What is CTI and its components?
Cyber Threat Intelligence (CTI) is the process of systematically collecting, processing, analyzing, and disseminating information about cybersecurity threats, vulnerabilities, and adversaries. It involves gathering multi-source data, transforming it into meaningful information, and delivering it in a way that can be used to detect, respond to, and combat cyber threats proactively.
CTI converts threat information into evidence-based intelligence that uncovers adversaries' intents, motives, and capabilities. This is essential for effective defense against all types of threats. By defining threat models and prioritizing threats, CTI helps organizations make informed investments in cybersecurity.
Building Components of CTI:
* Data are pieces of information that function out of context. For example, data would include IP addresses or domain names. The collected, processed, and analyzed data becomes information.
* Context is a set of circumstances and/or conditions surrounding a particular cybersecurity risk that may affect an organization's security posture.
* Intelligence results from data collection, processing, and analysis by the task at hand, allowing us to draw conclusions and make further decisions.
CTI is critical to building an organization’s risk profile and implementing security measures specifically tailored to address the organization's unique threats and vulnerabilities.
CTI Feeds & Data
Feeds are usually used to automate the integration of data sources with currently installed solutions on the organization's network.
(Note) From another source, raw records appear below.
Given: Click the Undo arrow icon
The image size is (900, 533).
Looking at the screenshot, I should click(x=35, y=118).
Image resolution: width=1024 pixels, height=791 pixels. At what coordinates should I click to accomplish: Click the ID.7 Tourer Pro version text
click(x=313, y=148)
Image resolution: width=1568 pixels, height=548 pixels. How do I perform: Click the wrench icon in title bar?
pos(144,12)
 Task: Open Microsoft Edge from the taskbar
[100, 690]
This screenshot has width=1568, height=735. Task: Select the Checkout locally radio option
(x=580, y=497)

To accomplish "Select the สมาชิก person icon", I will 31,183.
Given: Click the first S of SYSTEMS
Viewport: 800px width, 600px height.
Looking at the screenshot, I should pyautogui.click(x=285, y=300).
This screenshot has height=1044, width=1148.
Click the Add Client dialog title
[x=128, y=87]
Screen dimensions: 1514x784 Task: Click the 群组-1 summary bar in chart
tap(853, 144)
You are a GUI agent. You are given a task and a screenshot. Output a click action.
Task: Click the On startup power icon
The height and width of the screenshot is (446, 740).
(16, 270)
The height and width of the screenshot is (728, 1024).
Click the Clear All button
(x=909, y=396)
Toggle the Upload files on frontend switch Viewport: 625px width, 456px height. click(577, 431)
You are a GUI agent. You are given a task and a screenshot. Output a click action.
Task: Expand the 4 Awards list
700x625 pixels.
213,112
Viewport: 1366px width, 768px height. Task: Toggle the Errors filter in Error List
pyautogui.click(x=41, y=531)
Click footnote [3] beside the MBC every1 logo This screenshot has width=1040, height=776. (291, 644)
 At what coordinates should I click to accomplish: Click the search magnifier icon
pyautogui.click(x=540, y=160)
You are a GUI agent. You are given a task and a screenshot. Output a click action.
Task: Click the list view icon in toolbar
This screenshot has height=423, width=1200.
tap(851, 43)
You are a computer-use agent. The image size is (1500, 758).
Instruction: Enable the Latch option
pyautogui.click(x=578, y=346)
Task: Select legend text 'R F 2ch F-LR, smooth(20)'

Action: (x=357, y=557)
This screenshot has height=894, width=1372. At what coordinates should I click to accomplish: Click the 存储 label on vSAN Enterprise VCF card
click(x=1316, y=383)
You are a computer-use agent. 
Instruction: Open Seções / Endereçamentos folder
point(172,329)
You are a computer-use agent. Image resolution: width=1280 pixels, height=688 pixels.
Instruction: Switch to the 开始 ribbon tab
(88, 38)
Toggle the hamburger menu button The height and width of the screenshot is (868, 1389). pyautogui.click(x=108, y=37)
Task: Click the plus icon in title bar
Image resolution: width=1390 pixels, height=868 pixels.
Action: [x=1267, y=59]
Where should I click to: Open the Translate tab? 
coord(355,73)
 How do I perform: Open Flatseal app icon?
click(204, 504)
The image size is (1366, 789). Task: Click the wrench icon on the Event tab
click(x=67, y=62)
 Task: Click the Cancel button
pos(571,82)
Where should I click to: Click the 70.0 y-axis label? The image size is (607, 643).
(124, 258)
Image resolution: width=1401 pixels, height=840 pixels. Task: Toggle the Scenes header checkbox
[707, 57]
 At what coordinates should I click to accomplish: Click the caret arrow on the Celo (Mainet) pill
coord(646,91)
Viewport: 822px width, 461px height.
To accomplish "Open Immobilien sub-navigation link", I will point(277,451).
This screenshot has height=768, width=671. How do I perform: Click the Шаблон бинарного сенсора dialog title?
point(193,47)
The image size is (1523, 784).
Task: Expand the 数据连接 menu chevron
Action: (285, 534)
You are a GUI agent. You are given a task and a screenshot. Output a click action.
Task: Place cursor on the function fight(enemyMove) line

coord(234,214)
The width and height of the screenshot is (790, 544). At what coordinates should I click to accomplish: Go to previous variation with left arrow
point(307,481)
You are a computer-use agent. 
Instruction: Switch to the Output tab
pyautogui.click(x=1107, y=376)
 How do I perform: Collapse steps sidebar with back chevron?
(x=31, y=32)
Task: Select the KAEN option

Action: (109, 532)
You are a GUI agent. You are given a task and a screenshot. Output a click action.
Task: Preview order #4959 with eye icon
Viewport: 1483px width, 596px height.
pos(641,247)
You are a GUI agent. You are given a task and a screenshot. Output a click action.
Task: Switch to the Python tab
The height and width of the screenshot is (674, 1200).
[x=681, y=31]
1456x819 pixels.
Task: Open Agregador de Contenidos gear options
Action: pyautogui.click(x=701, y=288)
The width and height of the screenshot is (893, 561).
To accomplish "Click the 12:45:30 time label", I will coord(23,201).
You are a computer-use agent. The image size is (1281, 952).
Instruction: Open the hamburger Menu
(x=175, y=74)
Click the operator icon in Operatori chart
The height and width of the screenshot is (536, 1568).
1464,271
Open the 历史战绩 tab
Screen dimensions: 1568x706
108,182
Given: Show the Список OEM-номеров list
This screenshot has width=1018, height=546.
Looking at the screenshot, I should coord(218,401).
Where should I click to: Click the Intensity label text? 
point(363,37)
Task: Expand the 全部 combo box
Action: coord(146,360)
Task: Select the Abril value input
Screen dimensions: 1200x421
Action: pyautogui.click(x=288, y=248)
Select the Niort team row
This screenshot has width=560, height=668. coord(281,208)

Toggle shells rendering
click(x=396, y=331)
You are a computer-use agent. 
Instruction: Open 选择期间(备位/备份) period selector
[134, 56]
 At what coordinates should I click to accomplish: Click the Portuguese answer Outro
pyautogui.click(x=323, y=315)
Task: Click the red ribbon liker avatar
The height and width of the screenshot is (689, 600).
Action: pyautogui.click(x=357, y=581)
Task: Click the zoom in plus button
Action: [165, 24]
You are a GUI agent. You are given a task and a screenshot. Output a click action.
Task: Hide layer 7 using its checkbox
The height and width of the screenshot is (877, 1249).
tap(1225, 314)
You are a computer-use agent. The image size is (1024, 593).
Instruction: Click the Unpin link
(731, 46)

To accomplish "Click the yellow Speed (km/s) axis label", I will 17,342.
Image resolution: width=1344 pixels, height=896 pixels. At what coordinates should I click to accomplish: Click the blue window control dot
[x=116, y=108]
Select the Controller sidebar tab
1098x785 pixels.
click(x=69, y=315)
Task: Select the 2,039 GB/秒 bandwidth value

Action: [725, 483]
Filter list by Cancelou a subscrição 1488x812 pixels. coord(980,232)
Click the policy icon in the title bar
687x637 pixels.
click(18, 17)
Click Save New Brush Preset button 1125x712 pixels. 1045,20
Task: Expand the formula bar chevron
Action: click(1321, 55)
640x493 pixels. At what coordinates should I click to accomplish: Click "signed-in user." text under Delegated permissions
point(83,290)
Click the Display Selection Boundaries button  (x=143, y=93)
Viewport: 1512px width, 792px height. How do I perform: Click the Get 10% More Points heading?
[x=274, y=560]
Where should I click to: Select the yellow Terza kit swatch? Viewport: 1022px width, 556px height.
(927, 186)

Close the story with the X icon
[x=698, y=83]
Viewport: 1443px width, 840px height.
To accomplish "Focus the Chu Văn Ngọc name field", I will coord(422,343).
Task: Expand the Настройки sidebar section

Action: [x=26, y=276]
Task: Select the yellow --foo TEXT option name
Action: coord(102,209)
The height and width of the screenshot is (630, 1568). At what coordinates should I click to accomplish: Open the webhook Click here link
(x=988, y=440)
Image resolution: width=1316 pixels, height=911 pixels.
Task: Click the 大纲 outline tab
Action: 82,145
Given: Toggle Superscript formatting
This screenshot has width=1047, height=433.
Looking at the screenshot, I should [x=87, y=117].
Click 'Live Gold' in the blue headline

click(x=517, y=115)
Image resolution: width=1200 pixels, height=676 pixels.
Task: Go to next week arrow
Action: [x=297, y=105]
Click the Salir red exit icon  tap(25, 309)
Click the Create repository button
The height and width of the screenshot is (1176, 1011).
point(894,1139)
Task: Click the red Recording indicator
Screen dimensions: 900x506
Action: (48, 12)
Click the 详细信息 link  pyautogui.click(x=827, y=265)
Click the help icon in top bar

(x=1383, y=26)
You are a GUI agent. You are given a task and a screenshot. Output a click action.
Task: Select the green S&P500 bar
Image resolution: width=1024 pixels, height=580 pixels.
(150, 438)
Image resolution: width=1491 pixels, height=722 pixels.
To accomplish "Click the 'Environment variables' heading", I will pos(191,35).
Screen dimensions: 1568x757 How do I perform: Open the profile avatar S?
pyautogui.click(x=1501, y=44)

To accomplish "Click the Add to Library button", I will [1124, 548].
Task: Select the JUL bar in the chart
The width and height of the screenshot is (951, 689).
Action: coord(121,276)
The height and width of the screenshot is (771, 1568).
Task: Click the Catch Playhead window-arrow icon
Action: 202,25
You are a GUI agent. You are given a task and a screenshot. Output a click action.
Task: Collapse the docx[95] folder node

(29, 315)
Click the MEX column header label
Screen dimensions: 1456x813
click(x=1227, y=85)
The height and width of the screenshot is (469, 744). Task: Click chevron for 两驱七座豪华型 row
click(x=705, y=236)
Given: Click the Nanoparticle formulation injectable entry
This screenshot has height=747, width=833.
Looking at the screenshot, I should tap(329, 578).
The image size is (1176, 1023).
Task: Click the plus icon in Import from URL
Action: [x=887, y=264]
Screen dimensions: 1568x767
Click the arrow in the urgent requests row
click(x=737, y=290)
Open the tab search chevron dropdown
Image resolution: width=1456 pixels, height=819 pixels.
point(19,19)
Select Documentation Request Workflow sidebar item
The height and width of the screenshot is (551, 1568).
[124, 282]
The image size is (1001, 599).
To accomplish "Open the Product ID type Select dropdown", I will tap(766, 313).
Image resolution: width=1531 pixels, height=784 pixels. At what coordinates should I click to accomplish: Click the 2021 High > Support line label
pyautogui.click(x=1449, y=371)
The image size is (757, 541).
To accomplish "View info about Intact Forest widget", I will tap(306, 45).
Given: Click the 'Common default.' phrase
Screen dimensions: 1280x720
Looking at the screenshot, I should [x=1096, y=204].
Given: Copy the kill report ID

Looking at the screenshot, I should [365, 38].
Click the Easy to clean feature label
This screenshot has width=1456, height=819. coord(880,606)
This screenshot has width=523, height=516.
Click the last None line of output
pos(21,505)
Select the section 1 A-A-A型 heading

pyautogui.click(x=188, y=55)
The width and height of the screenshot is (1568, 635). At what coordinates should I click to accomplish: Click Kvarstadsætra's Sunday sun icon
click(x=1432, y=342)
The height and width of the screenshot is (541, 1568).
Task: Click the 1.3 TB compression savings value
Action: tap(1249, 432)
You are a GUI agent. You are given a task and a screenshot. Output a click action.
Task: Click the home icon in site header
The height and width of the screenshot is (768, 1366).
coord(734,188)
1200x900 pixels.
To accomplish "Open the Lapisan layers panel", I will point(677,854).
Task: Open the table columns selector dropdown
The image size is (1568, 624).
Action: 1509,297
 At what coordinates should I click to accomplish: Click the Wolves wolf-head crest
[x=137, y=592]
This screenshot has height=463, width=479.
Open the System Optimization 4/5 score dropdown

These feeds are sources of structured and often real-time data related to cybersecurity threats, vulnerabilities, indicators of compromise (IoCs), and other relevant information.
CTI feeds usually consist of the following:
Type of data
Feed
Common formats
IoC (Indicators of Compromise)
* Domain names
* Malicious URLs
* IP addresses
* Malware hashes
* Malicious Emails
csv, json, txt, STIX/TAXII, openIOC
Malware signatures
* Suricata/Snort rules
* YARA rules
YARA rules, Suricata, Snort, SIGMA
TTPs (Tactics, Techniques and Procedures)
* MITRE ATT&CK heatmap
json
Reports
* Reports in text & pictures
* Can also include OSINT data like cybersecurity news
pdf, json (text, pictures)
Vulnerabilities
* CVE, CVSS, Impact Subscore, Exploitability Subscore, Temporal score, PoCs
json
Compromises
* Compromised accounts
* Compromised PII
* Compromised credit cards data
* Public breaches
raw data, json, Cronos, databases, csv
Dark web
* Messages, threads
raw data, images
These feeds can be used to integrate detection blocking, attribution, and IOC database enrichments. For example, some feeds can be integrated with an XDR/EDR solution to enrich detection and add attribution for visibility; compromised cards can be integrated with transaction or/and session antifraud, and so on. Between the source of TI and the detection solution, there could also be additional layers such as TIP/SOAR/SIEM/etc.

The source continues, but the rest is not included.